AI Engine is able to perform several vector load or store operations per cycle. However, for the load or store operations to be executed in parallel, they must target different memory banks. In general, the compiler tries to schedule many memory accesses in the same cycle when possible but there are some exceptions. Memory accesses coming from the same pointer are scheduled on different cycles. If the compiler schedules the operations on multiple variables or pointers in the same cycle, memory bank conflicts can occur.
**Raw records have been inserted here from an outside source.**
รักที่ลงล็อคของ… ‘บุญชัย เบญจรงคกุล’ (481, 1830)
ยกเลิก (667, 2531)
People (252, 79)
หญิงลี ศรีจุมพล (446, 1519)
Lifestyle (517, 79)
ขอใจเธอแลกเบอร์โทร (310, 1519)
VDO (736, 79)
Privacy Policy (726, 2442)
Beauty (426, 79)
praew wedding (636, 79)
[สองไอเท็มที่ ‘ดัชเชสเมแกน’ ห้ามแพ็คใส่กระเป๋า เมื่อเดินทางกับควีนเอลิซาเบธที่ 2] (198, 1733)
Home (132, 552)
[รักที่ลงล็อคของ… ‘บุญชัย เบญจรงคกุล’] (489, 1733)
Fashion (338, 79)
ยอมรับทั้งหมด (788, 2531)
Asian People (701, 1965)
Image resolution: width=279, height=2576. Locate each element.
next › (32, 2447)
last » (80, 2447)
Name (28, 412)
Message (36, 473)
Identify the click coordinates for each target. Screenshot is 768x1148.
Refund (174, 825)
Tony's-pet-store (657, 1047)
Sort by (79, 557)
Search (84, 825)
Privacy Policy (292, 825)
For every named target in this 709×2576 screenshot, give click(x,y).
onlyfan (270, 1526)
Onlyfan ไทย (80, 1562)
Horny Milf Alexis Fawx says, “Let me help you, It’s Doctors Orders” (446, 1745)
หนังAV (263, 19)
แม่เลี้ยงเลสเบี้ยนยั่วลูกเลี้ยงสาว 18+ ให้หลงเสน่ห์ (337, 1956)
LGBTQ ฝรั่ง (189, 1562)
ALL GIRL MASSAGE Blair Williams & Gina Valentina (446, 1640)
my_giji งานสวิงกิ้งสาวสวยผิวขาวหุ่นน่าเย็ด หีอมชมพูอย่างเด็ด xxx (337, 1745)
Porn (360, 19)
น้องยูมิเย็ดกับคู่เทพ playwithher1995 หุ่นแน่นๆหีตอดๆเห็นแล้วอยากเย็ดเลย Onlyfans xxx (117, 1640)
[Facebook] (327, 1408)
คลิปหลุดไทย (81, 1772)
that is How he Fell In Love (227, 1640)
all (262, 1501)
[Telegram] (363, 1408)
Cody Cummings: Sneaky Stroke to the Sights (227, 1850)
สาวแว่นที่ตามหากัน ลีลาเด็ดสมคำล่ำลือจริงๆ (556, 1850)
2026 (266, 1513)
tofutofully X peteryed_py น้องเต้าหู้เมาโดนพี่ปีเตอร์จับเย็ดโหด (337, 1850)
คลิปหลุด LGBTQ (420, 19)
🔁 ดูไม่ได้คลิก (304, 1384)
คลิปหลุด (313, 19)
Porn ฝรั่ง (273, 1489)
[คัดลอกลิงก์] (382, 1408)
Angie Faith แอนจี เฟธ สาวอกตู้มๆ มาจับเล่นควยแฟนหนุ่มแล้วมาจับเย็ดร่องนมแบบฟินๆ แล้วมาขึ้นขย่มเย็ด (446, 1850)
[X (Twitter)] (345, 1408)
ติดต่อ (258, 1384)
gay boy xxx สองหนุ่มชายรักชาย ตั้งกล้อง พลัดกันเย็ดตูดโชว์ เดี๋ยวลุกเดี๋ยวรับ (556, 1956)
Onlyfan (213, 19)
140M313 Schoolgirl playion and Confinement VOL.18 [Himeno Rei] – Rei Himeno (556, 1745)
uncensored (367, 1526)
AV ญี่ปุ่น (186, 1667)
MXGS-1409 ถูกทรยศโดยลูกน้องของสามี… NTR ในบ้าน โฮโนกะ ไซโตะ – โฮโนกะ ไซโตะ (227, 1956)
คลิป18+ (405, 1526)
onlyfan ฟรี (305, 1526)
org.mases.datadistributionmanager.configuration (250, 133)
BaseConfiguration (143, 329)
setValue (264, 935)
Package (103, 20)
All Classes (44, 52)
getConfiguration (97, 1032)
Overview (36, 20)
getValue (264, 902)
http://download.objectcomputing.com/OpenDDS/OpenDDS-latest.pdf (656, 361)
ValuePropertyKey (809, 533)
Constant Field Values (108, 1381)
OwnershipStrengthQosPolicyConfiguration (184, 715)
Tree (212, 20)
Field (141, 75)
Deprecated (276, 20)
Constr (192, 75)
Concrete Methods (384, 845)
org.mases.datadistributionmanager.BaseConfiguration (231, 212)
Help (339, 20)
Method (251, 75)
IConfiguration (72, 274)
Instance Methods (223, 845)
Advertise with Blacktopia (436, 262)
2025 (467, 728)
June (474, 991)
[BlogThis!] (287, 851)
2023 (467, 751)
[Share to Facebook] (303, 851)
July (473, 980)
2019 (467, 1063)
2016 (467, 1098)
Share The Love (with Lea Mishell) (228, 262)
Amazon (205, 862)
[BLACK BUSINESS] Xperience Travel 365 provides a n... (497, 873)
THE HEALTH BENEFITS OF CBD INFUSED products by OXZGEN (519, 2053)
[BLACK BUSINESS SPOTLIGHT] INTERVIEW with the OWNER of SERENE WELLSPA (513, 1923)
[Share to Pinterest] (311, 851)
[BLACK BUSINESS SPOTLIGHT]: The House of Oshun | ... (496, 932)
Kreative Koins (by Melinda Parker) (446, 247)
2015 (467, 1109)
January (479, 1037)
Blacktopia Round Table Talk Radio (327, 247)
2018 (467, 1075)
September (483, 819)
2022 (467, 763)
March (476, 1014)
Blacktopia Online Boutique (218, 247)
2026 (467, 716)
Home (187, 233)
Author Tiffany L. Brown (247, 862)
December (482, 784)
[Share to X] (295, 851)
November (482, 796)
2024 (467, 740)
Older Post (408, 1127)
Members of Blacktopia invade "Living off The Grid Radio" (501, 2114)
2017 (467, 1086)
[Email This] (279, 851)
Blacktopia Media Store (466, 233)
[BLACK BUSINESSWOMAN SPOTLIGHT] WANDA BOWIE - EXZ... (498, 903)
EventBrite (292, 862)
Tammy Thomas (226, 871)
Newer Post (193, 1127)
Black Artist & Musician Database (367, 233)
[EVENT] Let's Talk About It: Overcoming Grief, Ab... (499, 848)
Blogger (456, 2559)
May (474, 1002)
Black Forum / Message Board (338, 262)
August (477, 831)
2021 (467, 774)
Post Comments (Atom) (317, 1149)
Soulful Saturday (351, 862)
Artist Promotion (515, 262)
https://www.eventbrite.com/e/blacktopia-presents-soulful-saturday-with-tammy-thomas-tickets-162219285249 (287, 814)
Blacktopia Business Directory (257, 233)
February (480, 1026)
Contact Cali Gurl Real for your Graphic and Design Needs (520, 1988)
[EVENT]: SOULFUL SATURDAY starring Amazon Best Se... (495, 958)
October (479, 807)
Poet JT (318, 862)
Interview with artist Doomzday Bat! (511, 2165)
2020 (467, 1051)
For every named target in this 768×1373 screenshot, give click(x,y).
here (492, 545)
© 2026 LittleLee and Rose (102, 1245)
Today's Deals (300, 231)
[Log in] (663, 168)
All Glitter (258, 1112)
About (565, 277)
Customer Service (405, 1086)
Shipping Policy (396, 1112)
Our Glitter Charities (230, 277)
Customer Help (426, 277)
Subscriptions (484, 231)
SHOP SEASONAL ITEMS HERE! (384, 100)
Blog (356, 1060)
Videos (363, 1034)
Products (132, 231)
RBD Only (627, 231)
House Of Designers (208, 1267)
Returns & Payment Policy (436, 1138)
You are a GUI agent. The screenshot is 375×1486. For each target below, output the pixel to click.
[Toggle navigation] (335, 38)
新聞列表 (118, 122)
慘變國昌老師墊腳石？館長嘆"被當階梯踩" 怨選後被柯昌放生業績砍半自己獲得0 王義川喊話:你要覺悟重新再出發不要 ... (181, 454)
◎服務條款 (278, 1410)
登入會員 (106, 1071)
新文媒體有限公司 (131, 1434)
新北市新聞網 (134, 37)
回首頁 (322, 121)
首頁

To avoid concurrent access to a memory with multiple variables or
pointers, most memory access functions in the AI Engine API accept an enum value from aie_dm_resource that can be used to bind individual
accesses to a virtual resource as shown in the following example.
enum class aie_dm_resource {
none,
a,
b,
c,
d,
stack
};
The following example shows how to annotate memory access to allow or avoid accessing memories at the same cycle.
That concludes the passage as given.